Pneumonia por Pneumocystis: Diagnóstico e Tratamento

UFPA/HUJBB - Hospital Universitário João de Barros Barreto - Belém (PA) — Prova 2021

Enunciado

Paciente, 30 anos, masculino, apresenta-se com diarreia há 30 dias, perda de peso de 10 kg no mesmo período. Deu entrada no serviço de pronto atendimento devido a dispneia aos esforços, com tosse seca e febre que se iniciaram há cerca de duas semanas, porém que pioraram nas últimas 48 horas. Realizou gasometria arterial que evidenciou pH 7,2 (VR: 7,35-7,45), HCO3 16 mmol/L (VR: 22-26 mmol/L), pCO2 30 mmHg (VR: 35 a 45 mmHg), pO2 40 mmHg (VR: 60-110 mmHg), SatO2 80%. Considerando o quadro em questão, os exames a solicitar e o tratamento medicamentoso mais apropriados são

Alternativas

  1. A) FAN; pulsoterapia com ciclofosfamida.
  2. B) PCR para SARS-Cov-2; hidroxicloroquina.
  3. C) sorologia para HIV; sulfametoxazol-trimetoprima e prednisona.
  4. D) FAN; pulsoterapia com metilprednisolona.
  5. E) sorologia para HIV; sulfametoxazol-trimetoprima somente

Pérola Clínica

Diarreia crônica + perda de peso + dispneia progressiva + tosse seca + hipoxemia grave → PCP em paciente HIV.

Resumo-Chave

O quadro clínico de diarreia crônica, perda de peso e pneumonia atípica com hipoxemia grave (pH 7,2, pO2 40 mmHg) em um jovem sugere fortemente imunodeficiência, sendo a infecção por HIV a principal suspeita. A pneumonia por Pneumocystis jirovecii (PCP) é uma complicação comum e grave do HIV, caracterizada por dispneia progressiva, tosse seca e hipoxemia, e o tratamento de escolha é sulfametoxazol-trimetoprima, com prednisona adicionada em casos de hipoxemia moderada a grave.

Contexto Educacional

A Pneumonia por Pneumocystis jirovecii (PCP) é uma infecção fúngica oportunista grave, sendo a principal causa de doença pulmonar e morte em pacientes com AIDS antes do advento da terapia antirretroviral combinada (TARV). Embora a incidência tenha diminuído com a TARV, ainda é uma condição importante, especialmente em pacientes com diagnóstico tardio de HIV ou má adesão ao tratamento. A fisiopatologia envolve a replicação do fungo nos alvéolos pulmonares, levando a uma resposta inflamatória intensa que compromete a troca gasosa. O quadro clínico é insidioso, com dispneia progressiva, tosse seca, febre e hipoxemia. O diagnóstico é feito pela detecção do P. jirovecii em amostras respiratórias (escarro induzido, lavado broncoalveolar). A gasometria arterial é fundamental para avaliar a gravidade da hipoxemia. O tratamento padrão é com sulfametoxazol-trimetoprima (SMX-TMP). Em pacientes com hipoxemia moderada a grave (pO2 < 70 mmHg ou gradiente alvéolo-arterial de O2 > 35 mmHg), a adição de corticosteroides (prednisona) é essencial para reduzir a mortalidade e a morbidade, diminuindo a resposta inflamatória pulmonar. A profilaxia primária para PCP é indicada em pacientes com contagem de CD4 < 200 células/mm³.

Perguntas Frequentes

Quais são os sinais e sintomas que sugerem pneumonia por Pneumocystis jirovecii (PCP)?

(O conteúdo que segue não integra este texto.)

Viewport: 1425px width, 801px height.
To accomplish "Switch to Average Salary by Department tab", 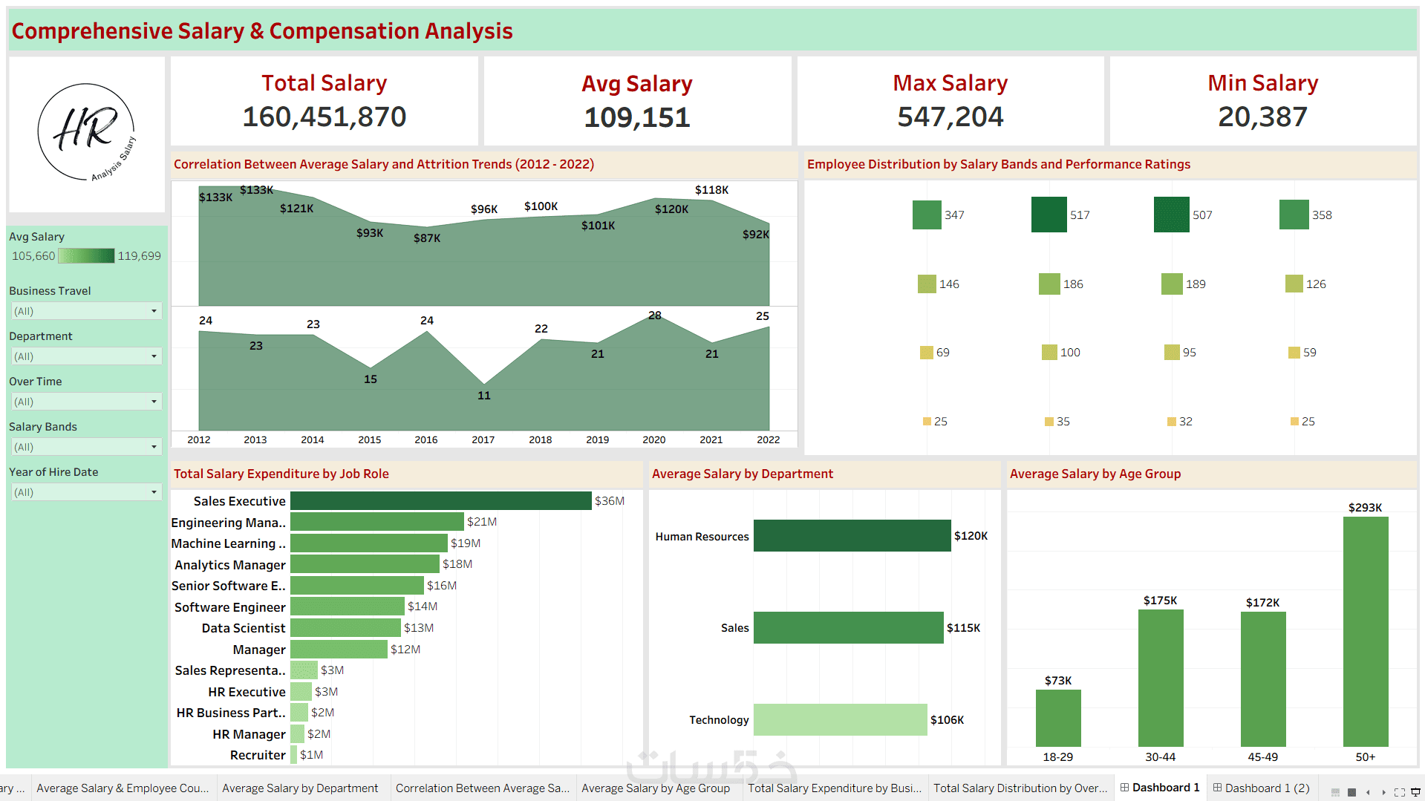I will [300, 788].
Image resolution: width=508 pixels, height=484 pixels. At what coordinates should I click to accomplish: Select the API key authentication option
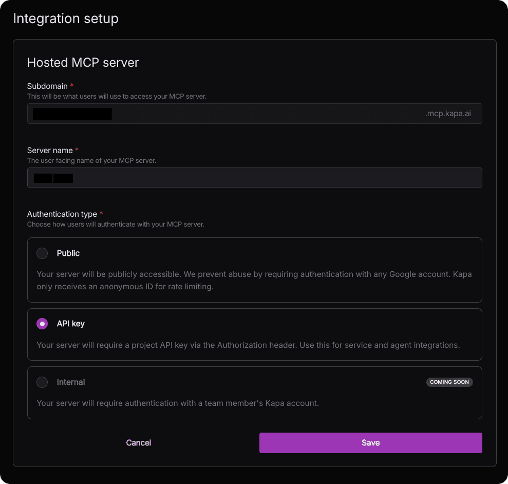coord(42,324)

A PCP classicamente se apresenta com dispneia progressiva, tosse seca não produtiva, febre e dor torácica, geralmente em pacientes imunocomprometidos, como aqueles com HIV/AIDS. A hipoxemia é um achado comum e pode ser grave.

Qual o tratamento de primeira linha para PCP e quando a prednisona é indicada?

O tratamento de primeira linha para PCP é sulfametoxazol-trimetoprima (SMX-TMP). A prednisona é indicada como terapia adjuvante em casos de hipoxemia moderada a grave (pO2 < 70 mmHg ou gradiente alvéolo-arterial de O2 > 35 mmHg) para reduzir a inflamação pulmonar.

Por que é importante testar para HIV em um paciente com suspeita de PCP?

A PCP é uma infecção oportunista definidora de AIDS, e sua ocorrência em um paciente sem diagnóstico prévio de HIV deve levantar forte suspeita de infecção pelo vírus. O diagnóstico de HIV é crucial para iniciar o tratamento antirretroviral e profilaxia de outras infecções oportunistas.